Friday, April 24, 2009

Bad Timing Cont'd

I'm the worst at this. Breaking off a relationship. I could never do it properly, without any tears. Why do break ups always have to end in hurt, pain and tears? Why haven't I had one experience where the break up resulted in a happy ending? My friends always tell me about how they're still talking to their ex boyfriend or ex girlfriend. I've never had a single conversation with someone I've dated after the break up. But I had no choice, I didn't want to lead her on anymore. I don't love her anymore. I just don't feel like being in a relationship. After the previous ones, I just don't see the purpose of relationship and commitment anymore. I really like her, but I think she deserves someone who is commited to her and is willing to be there for her when she needs someone there for her. Me? I can't be there for her, because I've changed. I'm not that type of person anymore, and it's all her fault. I guess it's just bad timing.

Bad timing, I hated when a girl would tell me that. It would always mean that we could've been something but because their stupid ex screwed them over and they're still drooling over them, ruins my future with them. It meant that she wasn't ready to be in a relationship yet or she's just not that interested in being held down. I hated it. And look at me now, I'm going to be the one telling her. I'm the one that an ex screwed over. I'm the one that isn't ready to be committed. I'm the one that doesn't want to be held down. I'm a fucking hypocrite.

I keep telling myself this, and I never follow through. I've been putting this aside for almost a month now. And the more and more I spend time with her, the less and less feelings I feel for her. Right now, and I'll probably feel bad for even thinking of it like this, but I feel like she's more of a friends with benefit, except she loves me. What can I do? I don't want to see her as just that. I'd rather have her as my friend rather than someone I'm using. I suppose this is it. I'm just planning it all out right now.

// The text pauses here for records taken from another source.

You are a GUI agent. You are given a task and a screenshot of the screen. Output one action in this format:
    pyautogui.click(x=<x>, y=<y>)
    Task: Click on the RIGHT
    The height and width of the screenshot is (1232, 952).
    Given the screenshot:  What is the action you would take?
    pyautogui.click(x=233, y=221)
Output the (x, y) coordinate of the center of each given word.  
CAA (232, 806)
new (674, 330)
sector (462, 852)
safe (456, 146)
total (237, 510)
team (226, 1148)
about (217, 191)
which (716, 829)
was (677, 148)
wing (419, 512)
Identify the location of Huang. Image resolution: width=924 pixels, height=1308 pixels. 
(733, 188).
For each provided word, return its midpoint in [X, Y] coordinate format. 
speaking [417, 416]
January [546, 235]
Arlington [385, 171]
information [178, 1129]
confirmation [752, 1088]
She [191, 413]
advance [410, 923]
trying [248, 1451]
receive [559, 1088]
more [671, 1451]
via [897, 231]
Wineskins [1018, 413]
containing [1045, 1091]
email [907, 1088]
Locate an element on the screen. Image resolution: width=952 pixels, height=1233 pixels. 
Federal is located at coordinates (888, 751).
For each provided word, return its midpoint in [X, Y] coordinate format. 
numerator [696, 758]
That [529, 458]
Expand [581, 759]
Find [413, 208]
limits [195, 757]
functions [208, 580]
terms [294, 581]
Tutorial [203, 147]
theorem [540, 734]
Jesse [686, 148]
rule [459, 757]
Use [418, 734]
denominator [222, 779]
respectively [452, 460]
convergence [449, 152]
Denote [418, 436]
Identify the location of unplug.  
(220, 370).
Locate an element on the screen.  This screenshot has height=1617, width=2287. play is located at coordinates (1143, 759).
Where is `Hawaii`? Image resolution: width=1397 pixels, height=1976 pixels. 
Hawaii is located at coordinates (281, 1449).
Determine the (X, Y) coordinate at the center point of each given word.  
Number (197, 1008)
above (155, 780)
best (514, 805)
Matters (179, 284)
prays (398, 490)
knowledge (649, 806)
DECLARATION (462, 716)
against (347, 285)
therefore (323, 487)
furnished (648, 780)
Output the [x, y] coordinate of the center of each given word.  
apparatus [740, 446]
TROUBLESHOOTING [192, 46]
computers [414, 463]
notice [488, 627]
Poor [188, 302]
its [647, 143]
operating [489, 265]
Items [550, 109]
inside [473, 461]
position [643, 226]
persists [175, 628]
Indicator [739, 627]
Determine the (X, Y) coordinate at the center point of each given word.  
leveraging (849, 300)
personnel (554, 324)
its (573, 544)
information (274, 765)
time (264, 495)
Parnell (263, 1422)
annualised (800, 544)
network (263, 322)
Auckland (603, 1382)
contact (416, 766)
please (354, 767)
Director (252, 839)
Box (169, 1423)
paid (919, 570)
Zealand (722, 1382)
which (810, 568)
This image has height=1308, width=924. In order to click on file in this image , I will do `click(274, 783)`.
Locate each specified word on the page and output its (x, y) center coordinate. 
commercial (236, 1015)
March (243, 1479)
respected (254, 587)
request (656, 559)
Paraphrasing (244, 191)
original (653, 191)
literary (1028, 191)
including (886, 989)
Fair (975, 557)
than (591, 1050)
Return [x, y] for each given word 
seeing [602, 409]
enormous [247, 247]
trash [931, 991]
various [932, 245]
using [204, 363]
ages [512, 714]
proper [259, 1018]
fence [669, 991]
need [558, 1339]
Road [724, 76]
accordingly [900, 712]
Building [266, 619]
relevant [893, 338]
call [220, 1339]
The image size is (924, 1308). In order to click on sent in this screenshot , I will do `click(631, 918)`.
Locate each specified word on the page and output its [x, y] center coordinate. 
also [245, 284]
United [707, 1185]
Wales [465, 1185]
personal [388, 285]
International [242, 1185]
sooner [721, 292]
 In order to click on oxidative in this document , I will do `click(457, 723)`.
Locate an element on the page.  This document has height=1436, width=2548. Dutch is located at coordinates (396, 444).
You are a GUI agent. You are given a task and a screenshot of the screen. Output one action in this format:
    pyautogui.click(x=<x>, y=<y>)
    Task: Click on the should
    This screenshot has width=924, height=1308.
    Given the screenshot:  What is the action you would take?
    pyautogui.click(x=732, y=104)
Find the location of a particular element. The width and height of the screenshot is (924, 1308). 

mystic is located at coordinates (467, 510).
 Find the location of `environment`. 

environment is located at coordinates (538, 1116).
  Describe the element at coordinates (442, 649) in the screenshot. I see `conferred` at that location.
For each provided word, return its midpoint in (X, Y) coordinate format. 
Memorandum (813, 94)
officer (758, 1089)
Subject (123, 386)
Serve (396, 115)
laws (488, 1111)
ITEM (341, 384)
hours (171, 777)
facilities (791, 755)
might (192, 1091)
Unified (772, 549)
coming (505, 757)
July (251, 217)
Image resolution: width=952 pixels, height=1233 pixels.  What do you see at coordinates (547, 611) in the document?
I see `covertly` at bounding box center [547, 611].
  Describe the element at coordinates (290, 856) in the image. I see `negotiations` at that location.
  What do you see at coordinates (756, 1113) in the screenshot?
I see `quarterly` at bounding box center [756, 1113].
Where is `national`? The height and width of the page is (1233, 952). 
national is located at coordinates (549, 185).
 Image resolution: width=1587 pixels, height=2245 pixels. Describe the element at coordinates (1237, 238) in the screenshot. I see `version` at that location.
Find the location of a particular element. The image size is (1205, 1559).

Pick her up from her place, bring her to a fancy restaurant. Buy the most expensive meal that she could enjoy. Take her out to the beach out of town, the skyline of the city from there is beautiful. Hold her in my arms one last time. After the sun has set and spending a few couple of hours, I'll drop her home. Thank God her parents won't be home. They treat us like we're married. I'm only nineteen and she's eighteen, I don't think marriage was anywhere near our future.

I got ready, made sure that I looked presentable. I may be breaking up with her, but I wanted to be the best I can be for this moment. I want her to remember the good times, and not the bad. Today, tonight, I'm going to try and keep a friendship with an exgirlfriend.

So here I go. I got up, walked towards the door. God help me.